Vous les avez peut-être déjà entendus parler de "wax prints africains" ou de "tribus", mais ce que vous ignorez peut-être, c'est que ces tissus ne sont généralement ni fabriqués en Afrique ni conçus par des Africains. Il s'agit en fait de textiles fabriqués en Europe, que certains pays africains ont adoptés et fabriqués eux-mêmes.

Achats de tissus à Kampala, en Ouganda
Dans le jargon des ventes et du marketing, "impression africaine" est un terme général utilisé pour identifier une catégorie de textiles utilisant un tissu 100% coton aux couleurs vives, qui sont imprimés à la machine à l'aide de résines et de colorants à base de cire de manière à avoir un effet de batik sur les deux faces du tissu.
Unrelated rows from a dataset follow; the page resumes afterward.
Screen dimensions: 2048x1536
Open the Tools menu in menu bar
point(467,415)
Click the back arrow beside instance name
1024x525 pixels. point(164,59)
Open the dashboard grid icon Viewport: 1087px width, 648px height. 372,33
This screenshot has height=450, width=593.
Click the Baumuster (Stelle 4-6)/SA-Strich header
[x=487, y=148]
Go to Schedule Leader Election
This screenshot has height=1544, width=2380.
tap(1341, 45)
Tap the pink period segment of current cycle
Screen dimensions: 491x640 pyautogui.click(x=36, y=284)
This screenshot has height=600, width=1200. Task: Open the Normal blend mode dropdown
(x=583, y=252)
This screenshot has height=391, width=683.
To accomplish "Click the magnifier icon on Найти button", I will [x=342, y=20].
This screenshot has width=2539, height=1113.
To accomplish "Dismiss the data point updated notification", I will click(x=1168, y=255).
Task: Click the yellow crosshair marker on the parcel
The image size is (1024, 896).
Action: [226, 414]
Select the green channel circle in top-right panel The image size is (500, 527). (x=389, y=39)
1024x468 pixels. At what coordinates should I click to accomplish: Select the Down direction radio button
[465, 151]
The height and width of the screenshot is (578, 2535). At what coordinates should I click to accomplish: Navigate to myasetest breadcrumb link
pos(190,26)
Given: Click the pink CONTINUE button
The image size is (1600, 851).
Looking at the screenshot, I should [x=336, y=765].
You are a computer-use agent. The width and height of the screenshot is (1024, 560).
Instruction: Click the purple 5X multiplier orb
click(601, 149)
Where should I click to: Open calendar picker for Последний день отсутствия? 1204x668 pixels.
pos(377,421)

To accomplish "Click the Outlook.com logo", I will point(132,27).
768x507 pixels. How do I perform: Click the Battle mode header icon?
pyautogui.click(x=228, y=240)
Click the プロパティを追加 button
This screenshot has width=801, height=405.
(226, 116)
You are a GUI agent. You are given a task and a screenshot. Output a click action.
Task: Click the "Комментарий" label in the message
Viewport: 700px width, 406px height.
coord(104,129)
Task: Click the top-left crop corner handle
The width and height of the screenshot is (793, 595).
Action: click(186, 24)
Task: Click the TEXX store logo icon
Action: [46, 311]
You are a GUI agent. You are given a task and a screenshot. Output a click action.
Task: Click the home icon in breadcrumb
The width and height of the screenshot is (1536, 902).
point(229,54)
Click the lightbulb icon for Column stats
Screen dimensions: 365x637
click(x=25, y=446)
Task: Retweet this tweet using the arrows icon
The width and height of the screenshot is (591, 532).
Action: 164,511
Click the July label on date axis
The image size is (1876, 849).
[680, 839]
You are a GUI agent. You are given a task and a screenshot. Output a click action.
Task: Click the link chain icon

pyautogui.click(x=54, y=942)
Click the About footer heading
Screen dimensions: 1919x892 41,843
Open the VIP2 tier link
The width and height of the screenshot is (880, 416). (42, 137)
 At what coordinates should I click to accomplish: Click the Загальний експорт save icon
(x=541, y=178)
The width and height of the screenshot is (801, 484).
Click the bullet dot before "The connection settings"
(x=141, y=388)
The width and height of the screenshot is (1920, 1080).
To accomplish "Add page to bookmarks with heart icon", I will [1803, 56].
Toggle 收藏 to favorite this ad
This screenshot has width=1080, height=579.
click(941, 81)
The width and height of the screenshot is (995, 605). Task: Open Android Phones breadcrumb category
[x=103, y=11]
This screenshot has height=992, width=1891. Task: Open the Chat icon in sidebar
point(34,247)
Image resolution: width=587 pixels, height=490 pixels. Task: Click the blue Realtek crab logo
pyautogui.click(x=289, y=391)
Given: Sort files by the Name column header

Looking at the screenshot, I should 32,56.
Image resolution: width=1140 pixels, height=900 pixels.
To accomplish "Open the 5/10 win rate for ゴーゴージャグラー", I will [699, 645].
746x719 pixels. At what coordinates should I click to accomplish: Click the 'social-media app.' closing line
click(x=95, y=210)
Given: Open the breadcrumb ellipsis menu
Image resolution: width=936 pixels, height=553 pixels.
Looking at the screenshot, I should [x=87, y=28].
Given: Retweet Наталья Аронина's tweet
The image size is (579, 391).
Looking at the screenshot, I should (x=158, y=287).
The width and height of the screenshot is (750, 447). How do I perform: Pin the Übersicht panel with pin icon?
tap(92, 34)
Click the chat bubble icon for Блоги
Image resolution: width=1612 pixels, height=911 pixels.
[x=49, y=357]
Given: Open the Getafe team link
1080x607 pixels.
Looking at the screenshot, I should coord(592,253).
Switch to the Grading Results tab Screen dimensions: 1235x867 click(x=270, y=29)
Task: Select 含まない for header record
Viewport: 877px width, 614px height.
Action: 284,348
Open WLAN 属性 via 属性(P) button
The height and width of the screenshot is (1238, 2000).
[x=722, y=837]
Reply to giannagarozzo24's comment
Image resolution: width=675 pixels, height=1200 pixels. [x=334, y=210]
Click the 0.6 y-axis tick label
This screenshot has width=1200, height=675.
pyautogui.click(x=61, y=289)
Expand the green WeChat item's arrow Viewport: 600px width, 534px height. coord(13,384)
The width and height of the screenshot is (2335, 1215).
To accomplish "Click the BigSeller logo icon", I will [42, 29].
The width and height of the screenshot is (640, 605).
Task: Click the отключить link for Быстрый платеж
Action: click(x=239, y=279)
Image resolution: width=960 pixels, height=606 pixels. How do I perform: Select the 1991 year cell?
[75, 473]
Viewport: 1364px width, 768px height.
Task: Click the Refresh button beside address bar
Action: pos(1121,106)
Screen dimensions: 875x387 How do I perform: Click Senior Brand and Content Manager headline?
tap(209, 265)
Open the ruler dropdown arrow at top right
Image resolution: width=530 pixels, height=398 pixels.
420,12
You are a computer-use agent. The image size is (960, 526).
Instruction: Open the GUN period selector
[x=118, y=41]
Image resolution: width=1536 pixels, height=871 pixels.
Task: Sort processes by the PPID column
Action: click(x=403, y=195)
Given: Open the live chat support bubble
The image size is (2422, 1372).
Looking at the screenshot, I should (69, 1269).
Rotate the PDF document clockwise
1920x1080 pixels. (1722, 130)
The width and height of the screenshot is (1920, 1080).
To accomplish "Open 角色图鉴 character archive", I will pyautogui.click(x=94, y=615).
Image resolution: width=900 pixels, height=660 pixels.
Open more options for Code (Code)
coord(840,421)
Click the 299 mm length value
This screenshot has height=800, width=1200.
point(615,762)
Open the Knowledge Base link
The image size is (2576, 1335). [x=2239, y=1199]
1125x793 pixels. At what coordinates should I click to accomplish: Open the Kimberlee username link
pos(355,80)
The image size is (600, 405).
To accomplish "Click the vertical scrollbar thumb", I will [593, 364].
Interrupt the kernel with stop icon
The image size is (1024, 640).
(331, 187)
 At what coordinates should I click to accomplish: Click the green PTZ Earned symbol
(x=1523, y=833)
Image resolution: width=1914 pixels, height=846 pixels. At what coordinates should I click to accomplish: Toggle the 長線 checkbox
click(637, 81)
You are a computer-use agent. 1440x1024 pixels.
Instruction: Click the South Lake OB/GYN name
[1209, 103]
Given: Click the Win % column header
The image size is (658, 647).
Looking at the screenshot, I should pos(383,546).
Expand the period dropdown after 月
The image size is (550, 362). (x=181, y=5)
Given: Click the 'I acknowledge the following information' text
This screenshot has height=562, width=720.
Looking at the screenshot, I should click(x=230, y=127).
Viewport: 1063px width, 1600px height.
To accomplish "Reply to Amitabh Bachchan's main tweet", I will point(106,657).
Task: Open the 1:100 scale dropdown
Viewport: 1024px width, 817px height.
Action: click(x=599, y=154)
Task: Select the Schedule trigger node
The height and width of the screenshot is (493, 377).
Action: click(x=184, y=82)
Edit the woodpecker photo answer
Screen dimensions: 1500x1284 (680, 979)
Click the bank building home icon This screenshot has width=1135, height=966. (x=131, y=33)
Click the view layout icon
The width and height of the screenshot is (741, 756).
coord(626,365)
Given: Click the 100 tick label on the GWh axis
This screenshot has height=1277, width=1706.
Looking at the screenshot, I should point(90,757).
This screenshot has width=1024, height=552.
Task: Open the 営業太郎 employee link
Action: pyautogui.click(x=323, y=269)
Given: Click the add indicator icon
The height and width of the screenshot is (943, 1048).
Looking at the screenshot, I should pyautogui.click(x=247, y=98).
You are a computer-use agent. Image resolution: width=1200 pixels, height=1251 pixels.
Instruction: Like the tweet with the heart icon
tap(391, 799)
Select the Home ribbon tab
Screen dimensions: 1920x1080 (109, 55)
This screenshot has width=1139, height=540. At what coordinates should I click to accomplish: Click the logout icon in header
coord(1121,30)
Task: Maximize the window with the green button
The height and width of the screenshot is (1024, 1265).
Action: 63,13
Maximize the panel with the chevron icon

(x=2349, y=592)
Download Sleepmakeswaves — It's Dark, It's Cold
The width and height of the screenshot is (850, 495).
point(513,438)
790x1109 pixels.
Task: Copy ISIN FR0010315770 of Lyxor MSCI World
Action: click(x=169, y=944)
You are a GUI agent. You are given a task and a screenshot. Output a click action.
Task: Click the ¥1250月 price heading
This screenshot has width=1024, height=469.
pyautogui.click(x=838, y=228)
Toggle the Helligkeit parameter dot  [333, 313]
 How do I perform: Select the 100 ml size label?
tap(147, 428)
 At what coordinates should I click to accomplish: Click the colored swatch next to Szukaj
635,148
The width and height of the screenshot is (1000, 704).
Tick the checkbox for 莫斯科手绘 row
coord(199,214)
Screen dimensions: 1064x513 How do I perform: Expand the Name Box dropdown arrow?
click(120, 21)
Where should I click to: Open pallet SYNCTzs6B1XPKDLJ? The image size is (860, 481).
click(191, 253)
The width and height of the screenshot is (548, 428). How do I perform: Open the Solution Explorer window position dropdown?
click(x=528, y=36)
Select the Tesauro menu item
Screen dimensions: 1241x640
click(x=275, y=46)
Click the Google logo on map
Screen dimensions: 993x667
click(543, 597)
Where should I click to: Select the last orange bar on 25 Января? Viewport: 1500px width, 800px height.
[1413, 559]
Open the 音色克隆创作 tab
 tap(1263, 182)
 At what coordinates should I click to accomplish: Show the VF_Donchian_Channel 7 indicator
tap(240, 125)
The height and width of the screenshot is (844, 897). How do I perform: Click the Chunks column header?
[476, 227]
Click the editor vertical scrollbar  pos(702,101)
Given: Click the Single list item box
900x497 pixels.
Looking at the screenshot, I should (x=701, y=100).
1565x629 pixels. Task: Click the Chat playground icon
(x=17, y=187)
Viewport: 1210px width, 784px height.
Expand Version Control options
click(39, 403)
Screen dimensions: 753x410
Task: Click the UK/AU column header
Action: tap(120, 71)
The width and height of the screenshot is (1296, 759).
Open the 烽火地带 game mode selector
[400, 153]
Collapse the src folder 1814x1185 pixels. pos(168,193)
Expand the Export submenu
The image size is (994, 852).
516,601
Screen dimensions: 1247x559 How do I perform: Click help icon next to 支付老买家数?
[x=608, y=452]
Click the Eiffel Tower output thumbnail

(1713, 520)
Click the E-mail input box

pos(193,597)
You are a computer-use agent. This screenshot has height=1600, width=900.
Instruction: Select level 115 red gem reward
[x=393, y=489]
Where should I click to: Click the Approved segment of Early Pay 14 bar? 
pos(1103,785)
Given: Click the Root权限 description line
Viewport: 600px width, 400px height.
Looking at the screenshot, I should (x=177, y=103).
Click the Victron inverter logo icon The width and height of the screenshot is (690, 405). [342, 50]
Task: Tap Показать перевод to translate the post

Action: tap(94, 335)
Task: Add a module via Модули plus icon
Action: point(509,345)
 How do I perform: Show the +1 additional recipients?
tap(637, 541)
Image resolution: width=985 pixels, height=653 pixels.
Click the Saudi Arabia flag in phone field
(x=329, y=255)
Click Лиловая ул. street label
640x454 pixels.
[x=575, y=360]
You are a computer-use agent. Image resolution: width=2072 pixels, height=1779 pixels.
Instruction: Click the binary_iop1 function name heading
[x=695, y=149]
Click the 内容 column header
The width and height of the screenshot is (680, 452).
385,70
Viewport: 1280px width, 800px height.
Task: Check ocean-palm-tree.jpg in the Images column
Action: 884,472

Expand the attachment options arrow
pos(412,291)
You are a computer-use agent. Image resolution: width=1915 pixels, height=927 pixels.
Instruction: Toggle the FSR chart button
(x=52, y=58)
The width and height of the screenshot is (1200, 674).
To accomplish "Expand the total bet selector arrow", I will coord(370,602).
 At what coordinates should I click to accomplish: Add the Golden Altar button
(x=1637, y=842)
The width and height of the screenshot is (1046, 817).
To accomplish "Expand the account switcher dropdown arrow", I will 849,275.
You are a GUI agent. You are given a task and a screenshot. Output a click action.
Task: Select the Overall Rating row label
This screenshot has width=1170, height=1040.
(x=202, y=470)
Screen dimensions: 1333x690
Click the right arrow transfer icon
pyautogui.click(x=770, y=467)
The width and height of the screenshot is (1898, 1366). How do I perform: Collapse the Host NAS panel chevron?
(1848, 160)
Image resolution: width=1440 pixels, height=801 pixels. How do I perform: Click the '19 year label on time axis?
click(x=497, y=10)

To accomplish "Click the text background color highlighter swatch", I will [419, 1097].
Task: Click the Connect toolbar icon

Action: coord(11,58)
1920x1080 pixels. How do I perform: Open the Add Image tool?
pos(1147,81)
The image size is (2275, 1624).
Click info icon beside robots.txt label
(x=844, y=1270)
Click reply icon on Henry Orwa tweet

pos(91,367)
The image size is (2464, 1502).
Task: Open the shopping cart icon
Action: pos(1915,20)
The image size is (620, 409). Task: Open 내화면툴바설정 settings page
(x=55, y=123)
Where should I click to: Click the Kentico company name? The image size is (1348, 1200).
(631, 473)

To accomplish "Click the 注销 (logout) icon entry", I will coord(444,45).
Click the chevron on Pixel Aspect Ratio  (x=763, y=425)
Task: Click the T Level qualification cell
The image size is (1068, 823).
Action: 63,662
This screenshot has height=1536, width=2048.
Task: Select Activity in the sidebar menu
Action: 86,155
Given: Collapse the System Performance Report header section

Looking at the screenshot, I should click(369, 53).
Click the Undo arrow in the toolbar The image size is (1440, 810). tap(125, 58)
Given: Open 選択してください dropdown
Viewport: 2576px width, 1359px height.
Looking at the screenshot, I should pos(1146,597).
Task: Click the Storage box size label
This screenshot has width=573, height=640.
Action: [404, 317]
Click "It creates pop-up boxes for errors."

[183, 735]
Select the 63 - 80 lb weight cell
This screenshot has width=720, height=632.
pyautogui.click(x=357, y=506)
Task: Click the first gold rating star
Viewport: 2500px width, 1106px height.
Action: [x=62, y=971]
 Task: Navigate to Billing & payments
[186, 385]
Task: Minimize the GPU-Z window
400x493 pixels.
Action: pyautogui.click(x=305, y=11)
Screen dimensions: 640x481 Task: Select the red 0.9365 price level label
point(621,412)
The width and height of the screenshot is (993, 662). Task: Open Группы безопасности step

Cette méthode est appelée "teinture résistante à la cire" car la cire "empêche" la teinture de pénétrer dans tout le tissu, ce qui permet de réaliser des motifs. Cette méthode porte également les noms de super wax, java et Ankara, les tissus portant le nom de "wax" ayant une surface un peu brillante, rigide et cireuse, même s'ils sont imprimés au rouleau.

Tout a commencé en Indonésie
Ce que l'on appelle aujourd'hui Ankara est souvent appelé batik, originaire d'Indonésie. Le batik utilise un outil de gravure appelé "canting" qui contient une petite quantité de cire chaude et liquide permettant de réaliser des motifs complexes sur un tissu. Aujourd'hui, les Nations unies l'ont reconnu comme un patrimoine culturel immatériel préservé de l'humanité.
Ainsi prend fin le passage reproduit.